The good news for social media’s ad supply chain is that marketers have tripled their social media marketing budgets over the past seven years and it now represents 11.7% of total marketing spending.
The
bad news: It is well short of what marketers predicted they would be spending seven years ago.
Those are the top findings from the latest installment of the CMO Survey, a collaboration of the American Marketing Association, Deloitte and the Fuqua School of Business at Duke University.
According to respondents of the biannual survey, marketers now spend about 11.7% of their budgets on social media.
While that’s triple the amount they said, the 3.5% of budgets they said they spent on social media in 2009 it is a third less than the the 17.5% of budgets they estimated they’d be spending on social media today, when they were surveyed five years ago.
“Companies feel the pressure to spend when they observe other companies spending and see a lot of hype in the media about social-media spending,” Christine Moorman, a marketing professor at Duke University’s Fuqua School of Business and director of the survey, stated, when findings were released.
She added: “But moving more deeply into the social and digital world of marketing requires a deep connection to the customer, and the ability to drive a transformation of the company to a whole new type of engagement.
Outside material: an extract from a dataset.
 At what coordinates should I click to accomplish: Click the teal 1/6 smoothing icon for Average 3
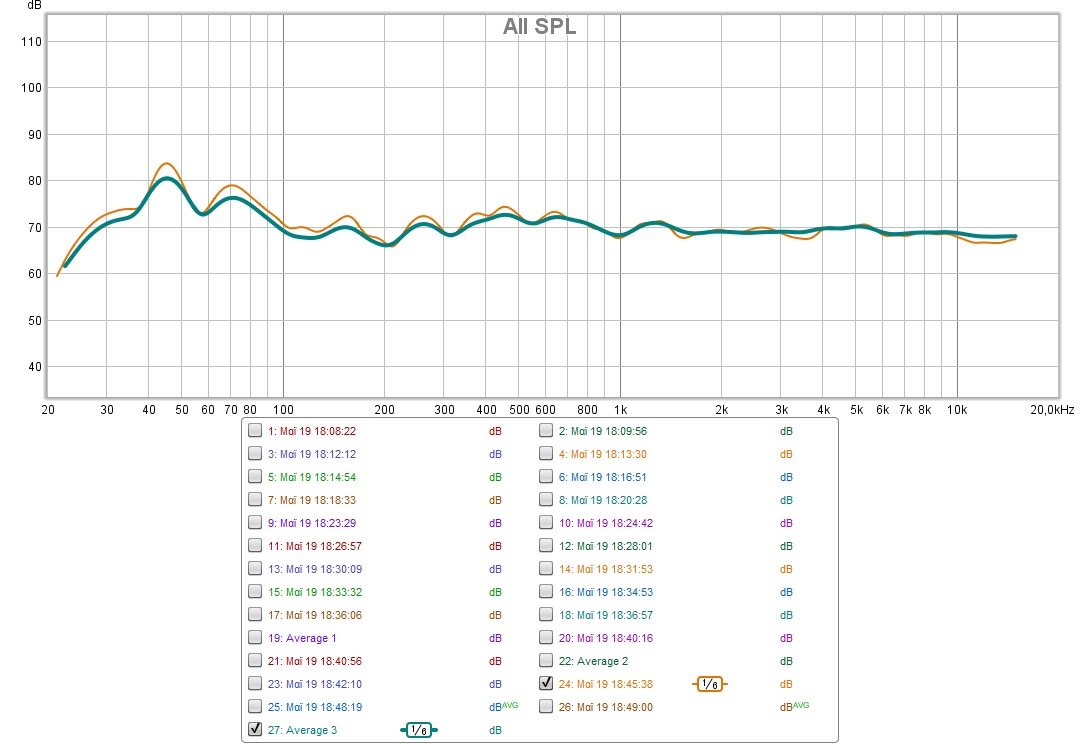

Most companies lack the knowledge and skills to make this happen.”
A big factor, according to the study, might be a lock of ROI measurement for social-media spending. Nearly half the respondents reported they have not been able to “show how their spending on social media has benefited their business,” and only 4.6% said it “contributes very highly to company performance.”
Another big factor, according to the survey, was that marketers failed to account for their competitors creating clutter in the marketplace with their own social media campaigns.
"Consumers are saturated with company involvement in social media, so that marketing is not as effective perhaps as it used to be," Moorman explained. "So firms are reducing their spending levels as a result."
To put the magnitude of social-media spending into perspective, the respondents estimated that their overall marketing spending currently represents 7.5% of overall company revenues and 11.3% of their total corporate budgets.
There's no question that "shiny object syndrome" and the Reflexive Imitation Response can drive irrational herd behavior among wild populations of marketers.
Interesting as most studies of advertising-to-sales ratios report that the average is only around 2-3%, not 7-8% as suggested by this study. Naturally there are variations above and below these averages but this makes me wonder how representative the samples were in these studies or, if the samples were representative of all advertisers, whether the respondents had a good fix on how much they spent on ads relative to income ( sales ). As for predicting future ad spending levels, many studies find that such predictions for emerging media tend to be very inflated as everyone likes to claim they are into the new thing.